A "red herring," in literature, is a device employed by fugitives to misdirect pursuers. The decoy in Michael Hollinger's award-winning play of the same name is a ring of communist spies...RED herring, get it?...one of whom is, in fact, an industrial angler for Ogilby's ( "Put a fish in your pocket" ) Kippers. But don't be fooled by the microfilm in the velveeta, the bomb tests in the South Pacific or the corpse with too many names. These Cold War shenanigans are merely the obstacles in what is, ultimately, a love story.
Three love stories, actually. Gumshoe Maggie Pelletier and G-Man Frank Keller are ready to tie the knot, just as soon as they stop squabbling over the identity of the dead man washed up on a Boston pier. Lynn McCarthy, daughter of right-wing Sen. Joseph McCarthy, is delighted to marry government scientist James Appel...until he confesses that his principles have led him to become a Soviet agent. And Andrei Borchevsky smuggles secret documents in his fishing boat for the Kremlin in order to protect his imprisoned wife, although he and Mrs. Kravitz, his American landlady, have grown fond of one another. The path of true love never ran smooth, but these are speed-bumps to stall even the most stalwart sweethearts.
This type of comedy, as many a playwright has discovered, is likewise more difficult to write than it appears. Not only must we puzzle over the plot without ever losing track of its course, but the characters must be sufficiently sympathetic and complications intriguing to sustain suspense until all the questions have been answered to our satisfaction. But Hollinger wisely resists the impulse to clutter his story with extraneous embellishments, instead keeping his film-noir dialogue subdued and its speakers no quirkier than necessary to showcase his whodunwhat's artfully crafted structure.
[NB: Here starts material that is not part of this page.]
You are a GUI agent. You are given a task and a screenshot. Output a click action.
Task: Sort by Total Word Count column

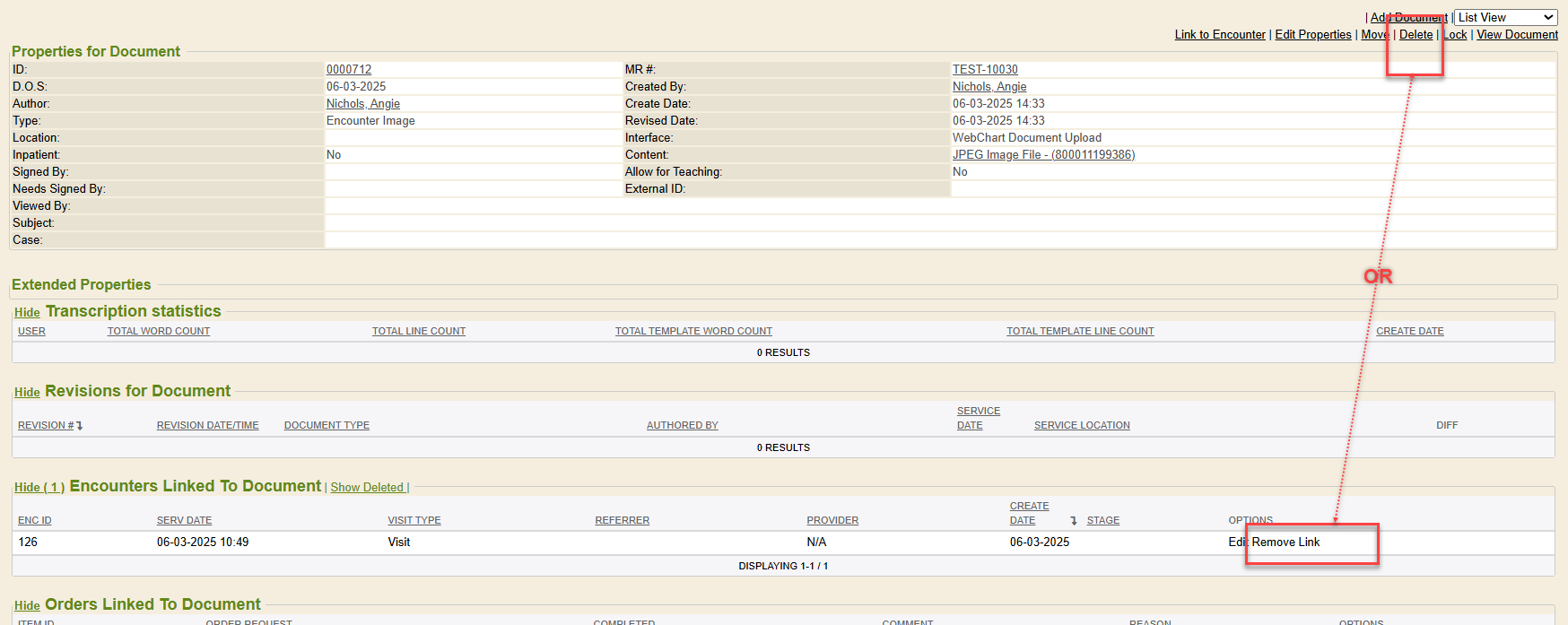click(x=158, y=331)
The company assembled by Breakdown Theatre director Elise Aliberti for this midwest premiere also rejects actorly excess, maintaining a firm but never ham-handed approach to their personae...no small task for seven actors playing 17 roles...resulting in clean, intelligent performances that navigate the text's intricacies with nary a misstep. Suburban theaters still mired down in revivals of Sleuth and Deathtrap would do well to check out this Philadelphia import.